+++ PASSAGE +++

(a) The subsets A, B and C of a universal set are defined as follows :
A = {m, a, p, e} ; B = {a, e, i, o, u} ; C = {l, m, n, o, p, q, r, s, t, u}. List the elements of the following sets.
(i) \(A \cup B\) ; (ii) \(A \cup C\) ; (iii) \(A \cup (B \cap C)\).
(b) Out of the 400 students in the final year in a Senior Secondary School, 300 are offering Biology and 190 are offering Chemistry.
(i) How many students are offering both Biology and Chemistry, if only 70 students are offering neither Biology nor Chemistry? (ii) How many students are offering at least one of Biology or Chemistry?
Explanation
(a) A = {m, a, p, e}; B = {a, e, i, o, u} ; C = {l, m, n, o, p, q, r, s, t, u}
(i) \(A \cup B = {a, e, i, m, o, p, u}\)
(ii) \(A \cup C = {a, e, l, m, n, o, p, q, r, s, t, u}\)
(iii) \(A \cup (B \cap C)\)

+++ RAW DATA +++

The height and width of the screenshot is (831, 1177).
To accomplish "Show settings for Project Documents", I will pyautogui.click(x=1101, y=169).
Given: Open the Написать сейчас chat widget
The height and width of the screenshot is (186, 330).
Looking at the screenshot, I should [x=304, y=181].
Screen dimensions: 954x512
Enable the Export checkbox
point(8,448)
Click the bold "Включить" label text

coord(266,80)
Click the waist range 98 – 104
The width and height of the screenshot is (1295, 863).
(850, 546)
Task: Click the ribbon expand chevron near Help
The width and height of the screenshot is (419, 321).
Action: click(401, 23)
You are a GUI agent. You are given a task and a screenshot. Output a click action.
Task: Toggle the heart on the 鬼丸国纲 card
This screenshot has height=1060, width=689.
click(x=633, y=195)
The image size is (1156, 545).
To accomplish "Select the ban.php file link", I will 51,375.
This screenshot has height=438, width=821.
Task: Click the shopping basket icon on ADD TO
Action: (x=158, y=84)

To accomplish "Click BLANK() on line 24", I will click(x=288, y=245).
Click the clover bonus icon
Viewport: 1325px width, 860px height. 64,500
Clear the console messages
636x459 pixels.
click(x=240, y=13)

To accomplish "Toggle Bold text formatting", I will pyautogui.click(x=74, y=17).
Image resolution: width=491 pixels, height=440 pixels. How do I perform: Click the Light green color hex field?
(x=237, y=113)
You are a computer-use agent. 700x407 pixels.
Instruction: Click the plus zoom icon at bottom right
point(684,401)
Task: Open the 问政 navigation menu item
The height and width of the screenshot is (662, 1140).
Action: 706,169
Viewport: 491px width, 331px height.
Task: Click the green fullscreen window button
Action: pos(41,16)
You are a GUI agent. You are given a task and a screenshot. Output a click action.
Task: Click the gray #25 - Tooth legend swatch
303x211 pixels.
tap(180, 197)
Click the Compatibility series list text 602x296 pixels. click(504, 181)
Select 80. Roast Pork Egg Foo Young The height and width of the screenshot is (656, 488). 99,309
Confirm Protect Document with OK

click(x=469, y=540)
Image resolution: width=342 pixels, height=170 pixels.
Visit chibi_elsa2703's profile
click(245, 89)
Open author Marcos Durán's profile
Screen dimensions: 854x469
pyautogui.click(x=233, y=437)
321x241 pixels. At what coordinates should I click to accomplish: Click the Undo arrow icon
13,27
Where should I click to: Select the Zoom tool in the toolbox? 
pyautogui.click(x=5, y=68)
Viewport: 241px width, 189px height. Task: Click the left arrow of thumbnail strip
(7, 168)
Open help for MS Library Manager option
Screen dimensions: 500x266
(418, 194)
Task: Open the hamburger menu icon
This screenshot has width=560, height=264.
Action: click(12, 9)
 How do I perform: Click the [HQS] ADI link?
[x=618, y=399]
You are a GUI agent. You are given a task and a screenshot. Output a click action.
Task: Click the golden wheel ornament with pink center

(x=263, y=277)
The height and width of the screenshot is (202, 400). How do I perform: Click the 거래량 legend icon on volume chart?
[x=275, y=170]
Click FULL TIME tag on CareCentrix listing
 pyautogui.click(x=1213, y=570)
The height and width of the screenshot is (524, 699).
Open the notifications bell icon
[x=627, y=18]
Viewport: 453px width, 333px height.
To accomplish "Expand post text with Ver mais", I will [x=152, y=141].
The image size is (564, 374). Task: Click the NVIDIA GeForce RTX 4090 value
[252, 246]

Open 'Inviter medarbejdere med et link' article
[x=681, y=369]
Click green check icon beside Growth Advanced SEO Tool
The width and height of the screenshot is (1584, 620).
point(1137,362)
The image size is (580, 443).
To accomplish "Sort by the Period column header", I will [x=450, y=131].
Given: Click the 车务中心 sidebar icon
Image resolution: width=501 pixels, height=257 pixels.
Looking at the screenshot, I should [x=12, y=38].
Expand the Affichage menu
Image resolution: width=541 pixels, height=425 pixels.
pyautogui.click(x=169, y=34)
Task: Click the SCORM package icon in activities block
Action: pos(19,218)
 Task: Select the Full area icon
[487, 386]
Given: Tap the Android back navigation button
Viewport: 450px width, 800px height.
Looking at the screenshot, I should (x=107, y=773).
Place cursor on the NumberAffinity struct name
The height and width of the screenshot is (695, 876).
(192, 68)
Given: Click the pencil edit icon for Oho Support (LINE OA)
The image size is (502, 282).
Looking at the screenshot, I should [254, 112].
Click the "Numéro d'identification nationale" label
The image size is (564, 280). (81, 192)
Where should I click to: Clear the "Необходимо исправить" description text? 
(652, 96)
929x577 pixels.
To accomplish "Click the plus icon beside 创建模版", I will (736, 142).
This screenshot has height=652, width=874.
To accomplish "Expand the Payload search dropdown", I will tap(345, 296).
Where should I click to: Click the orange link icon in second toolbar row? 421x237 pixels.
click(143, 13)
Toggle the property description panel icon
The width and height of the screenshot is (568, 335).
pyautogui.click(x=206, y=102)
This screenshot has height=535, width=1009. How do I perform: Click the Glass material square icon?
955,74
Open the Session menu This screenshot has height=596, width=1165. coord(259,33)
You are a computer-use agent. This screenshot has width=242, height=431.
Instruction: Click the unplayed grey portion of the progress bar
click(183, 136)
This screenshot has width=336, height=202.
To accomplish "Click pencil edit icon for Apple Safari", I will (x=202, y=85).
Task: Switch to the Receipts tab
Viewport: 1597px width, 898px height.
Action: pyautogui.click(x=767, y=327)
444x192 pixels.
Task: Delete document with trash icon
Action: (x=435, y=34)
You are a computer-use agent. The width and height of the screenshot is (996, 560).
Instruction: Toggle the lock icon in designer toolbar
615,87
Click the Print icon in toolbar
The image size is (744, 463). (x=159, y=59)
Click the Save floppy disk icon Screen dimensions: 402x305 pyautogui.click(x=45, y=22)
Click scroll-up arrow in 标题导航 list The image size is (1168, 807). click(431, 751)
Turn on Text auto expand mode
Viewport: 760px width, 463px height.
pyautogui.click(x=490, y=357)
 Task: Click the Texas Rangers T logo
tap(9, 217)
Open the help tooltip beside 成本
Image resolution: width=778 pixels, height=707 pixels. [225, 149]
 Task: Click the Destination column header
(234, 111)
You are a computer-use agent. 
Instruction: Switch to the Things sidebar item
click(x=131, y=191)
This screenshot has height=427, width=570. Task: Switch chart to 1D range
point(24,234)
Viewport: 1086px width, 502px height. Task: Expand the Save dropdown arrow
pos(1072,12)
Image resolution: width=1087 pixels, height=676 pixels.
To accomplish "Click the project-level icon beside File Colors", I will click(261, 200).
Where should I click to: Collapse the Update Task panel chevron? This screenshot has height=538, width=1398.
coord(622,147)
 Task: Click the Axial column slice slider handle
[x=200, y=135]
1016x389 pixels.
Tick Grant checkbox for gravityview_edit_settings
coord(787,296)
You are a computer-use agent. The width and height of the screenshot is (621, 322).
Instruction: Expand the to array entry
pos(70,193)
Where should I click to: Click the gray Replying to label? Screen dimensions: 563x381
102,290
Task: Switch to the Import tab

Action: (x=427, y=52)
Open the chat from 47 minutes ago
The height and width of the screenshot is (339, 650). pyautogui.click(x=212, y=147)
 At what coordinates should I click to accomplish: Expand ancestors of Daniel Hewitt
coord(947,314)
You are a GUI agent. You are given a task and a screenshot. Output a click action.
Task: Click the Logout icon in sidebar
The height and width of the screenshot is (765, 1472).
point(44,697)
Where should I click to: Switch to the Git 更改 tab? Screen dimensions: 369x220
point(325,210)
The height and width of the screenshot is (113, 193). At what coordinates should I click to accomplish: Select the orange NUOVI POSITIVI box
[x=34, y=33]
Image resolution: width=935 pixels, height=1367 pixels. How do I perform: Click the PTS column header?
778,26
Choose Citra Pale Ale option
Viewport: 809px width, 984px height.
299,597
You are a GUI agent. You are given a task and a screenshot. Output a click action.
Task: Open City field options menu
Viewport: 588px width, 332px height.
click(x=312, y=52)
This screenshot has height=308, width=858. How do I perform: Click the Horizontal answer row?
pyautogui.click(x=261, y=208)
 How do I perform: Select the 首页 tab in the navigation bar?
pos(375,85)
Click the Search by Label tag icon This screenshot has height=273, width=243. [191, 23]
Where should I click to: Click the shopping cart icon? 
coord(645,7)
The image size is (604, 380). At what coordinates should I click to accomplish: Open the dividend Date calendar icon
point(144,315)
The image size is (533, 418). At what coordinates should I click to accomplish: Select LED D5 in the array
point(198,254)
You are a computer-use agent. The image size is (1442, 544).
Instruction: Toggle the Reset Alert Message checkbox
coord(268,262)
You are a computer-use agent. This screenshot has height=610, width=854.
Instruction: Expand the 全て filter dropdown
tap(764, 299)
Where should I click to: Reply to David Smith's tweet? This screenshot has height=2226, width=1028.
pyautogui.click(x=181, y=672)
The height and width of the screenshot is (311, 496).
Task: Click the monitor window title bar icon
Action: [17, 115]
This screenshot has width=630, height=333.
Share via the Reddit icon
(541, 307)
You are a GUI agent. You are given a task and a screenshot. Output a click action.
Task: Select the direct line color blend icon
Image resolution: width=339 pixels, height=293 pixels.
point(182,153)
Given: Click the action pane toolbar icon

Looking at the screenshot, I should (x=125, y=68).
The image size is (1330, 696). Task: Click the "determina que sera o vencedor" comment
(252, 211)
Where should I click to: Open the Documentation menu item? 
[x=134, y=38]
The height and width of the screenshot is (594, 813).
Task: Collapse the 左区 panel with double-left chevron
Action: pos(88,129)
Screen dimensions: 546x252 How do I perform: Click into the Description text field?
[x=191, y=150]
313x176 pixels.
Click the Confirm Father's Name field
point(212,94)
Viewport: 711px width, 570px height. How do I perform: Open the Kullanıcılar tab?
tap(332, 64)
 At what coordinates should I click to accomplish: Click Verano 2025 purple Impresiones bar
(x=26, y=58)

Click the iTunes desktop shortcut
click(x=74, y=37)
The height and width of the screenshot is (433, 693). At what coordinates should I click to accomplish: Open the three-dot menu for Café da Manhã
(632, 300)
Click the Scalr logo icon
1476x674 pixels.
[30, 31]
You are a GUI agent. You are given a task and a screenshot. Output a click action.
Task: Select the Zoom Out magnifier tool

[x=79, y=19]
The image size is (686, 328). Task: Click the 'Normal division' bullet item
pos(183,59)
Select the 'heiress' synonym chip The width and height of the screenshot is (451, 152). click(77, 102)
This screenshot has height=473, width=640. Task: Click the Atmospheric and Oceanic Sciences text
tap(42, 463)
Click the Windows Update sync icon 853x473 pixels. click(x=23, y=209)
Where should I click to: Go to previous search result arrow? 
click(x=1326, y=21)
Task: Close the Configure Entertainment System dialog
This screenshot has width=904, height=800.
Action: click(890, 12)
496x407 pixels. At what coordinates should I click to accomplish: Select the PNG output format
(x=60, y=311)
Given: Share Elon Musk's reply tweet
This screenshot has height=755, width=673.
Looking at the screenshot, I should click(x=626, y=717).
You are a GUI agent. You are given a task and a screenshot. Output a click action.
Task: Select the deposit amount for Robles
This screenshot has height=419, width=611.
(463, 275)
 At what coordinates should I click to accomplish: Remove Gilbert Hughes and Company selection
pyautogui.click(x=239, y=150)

+++

### WHAT YOU HAVE TO DO
Continue the worked set theory problem from the point where it stops.

### RESPONSE BOX
\(B \cap C = {o, u}\)
\(A \cup (B \cap C) = {m, a, p, e, o, u}\)
Biology students = n(B) = 190
Chemistry students = n(A) = 300
Let \(n(A \cap B) = a\)
(i) From the Venn diagram,
\((300 - a) + a + (190 - a) + 70 = 400\)
\(560 - a = 400 \implies a = 160\)
\(\therefore\) 160 students offer both Biology and Chemistry.
(ii) Students offering at least one of Biology and Chemistry
= \(n(A) + n(B) + n(A \cap B)\)
= \((300 - 160) + (190 - 160) + 160\)
= \(140 + 30 + 160\)
= 330 students
330 students offer at least one of Biology and Chemistry.